The talks also coincide with a potential new source of tension between Washington and Beijing after blind activist Chen Guangcheng was reported late last week to have sought U.S. protection in the Chinese capital after an audacious escape from 19 months under house arrest.
On Sunday, China said it had made “stern representations” to the Philippines about its proposal for international arbitration over Scarborough Shoal, site of the most recent stand-off between the two sides.
“China urges the Philippines to earnestly respect China’s sovereignty and do nothing to expand or complicate matters,” the ministry cited Deng Zhonghua, head of its department of boundary and ocean affairs, as saying.
Manila’s moves to strengthen security ties with its former colonial master coincide with the U.S. foreign policy “pivot” towards Asia to concentrate on, among other things, North Korea’s nuclear ambitions and China’s military buildup.
Twenty years after the Philippines voted to remove American bases, it now wants to give U.S. troops more access to its ports and airfields.
“We enjoy a really close military-to-military relationship with the Philippines and I think certainly coming out of this two plus two, we’ll be looking for ways to improve and enhance that relationship,” said Pentagon spokesman Navy Captain John Kirby, referring to talks between the defense and foreign secretaries, the highest-level security talks yet between the two sides.
“But it is safe to say that ... our relationship with the Philippines is part and parcel of the larger shift to focus on the Asia-Pacific.”
A Philippine general familiar with the discussions to be held in Washington said the United States had a list of airfields in the Philippines that it could use for routine deployment of tankers, fighters and transport planes.
“These are not new bases for the Americans, these are still our facilities,” said the general who declined to be identified. “They are only asking us if we can share some of our idle space with them.”
Kirby said the United States wanted to continue “a rotational and training” relationship. “We’re certainly not looking ... for permanent basing there.”
This is nevertheless a sensitive area for Philippine President Benigno Aquino, some of whose political advisers are uncomfortable with an expanding U.S. role.
The U.S. plan to use Philippine airports is not new.
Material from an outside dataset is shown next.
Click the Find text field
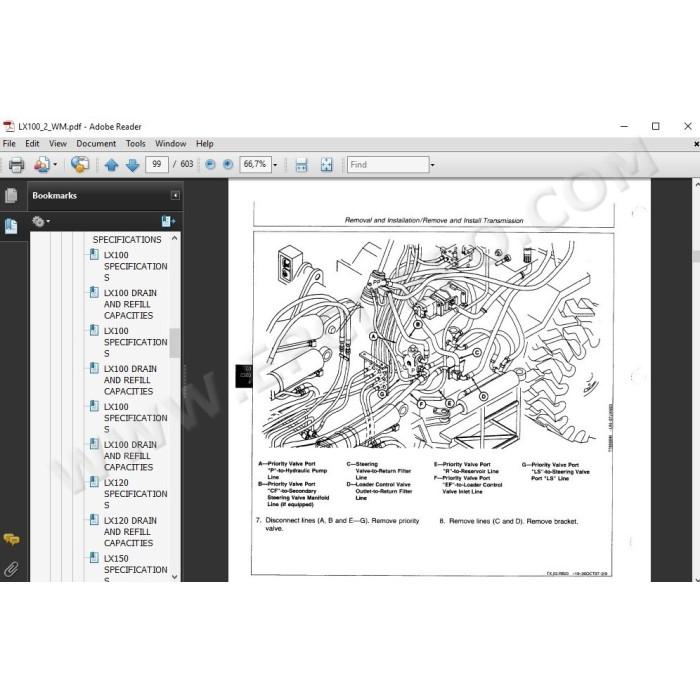 tap(388, 165)
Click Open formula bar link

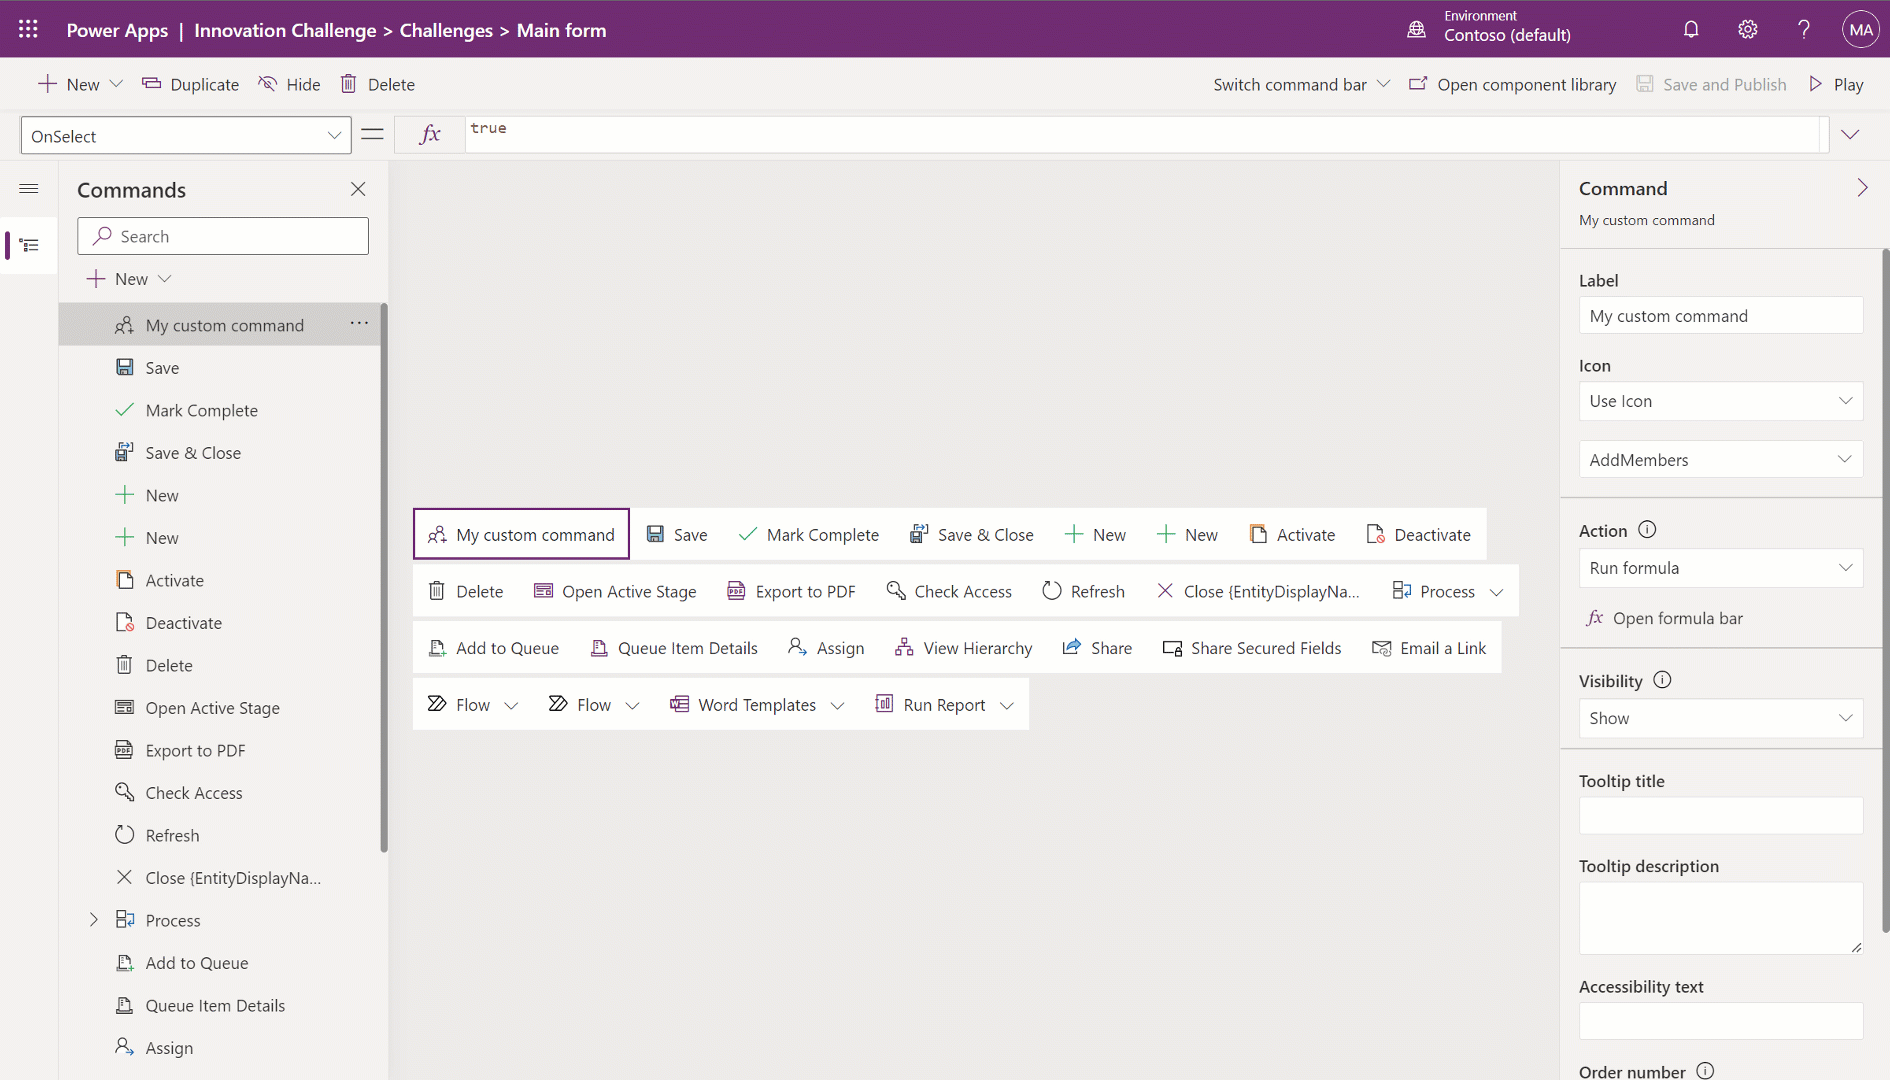1677,618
At the height of U.S. operations in Iraq and Afghanistan in the mid-2000s, Manila allowed U.S. military planes to refuel at an airport in northernmost Batanes province, close to Taiwan.
“We don’t want them back, they create noise when most of us are already asleep,” Budget Secretary Florencio “Butch” Abad said of U.S. transport planes landing at night in Basco airport.
Abad is one of Aquino’s closest political advisers. Another political adviser told Reuters Aquino would not allow a de facto basing arrangement.
“That’s a violation of our constitution,” he said.
Philippine foreign and defense officials, however, will use the Washington talks to try to get U.S. backing on its position in the South China Sea, invoking freedom of navigation.
“I think we would want all nations, including the U.S., to make a judgment as to what is happening there (in the South China Sea) and what the implications are to their own security,” Foreign Affairs Secretary Albert del Rosario has said.
A retired Philippine flag officer said Washington, which is shuffling and redeploying its forces around Asia, including in Japan and Australia, wanted to rebuild the “air bridge” between Northeast and Southeast Asia.
“They are trying to plug these holes when they left Clark in 1992,” he said, referring to a former U.S. air base in the northern Philippines. “They need airfields more than ports because most of their tactical aircraft are based too far from potential hotspots in Southeast Asia.”
Richard Jacobson, of Pacific Strategies and Assessments, cautioned both sides against playing the China card, saying he did not see naval standoffs in the South China Sea as dramatic enough to improve U.S.-Philippines relations.
“It appears more likely that any new strategic partnership will evolve gradually over time,” Jacobson told Reuters.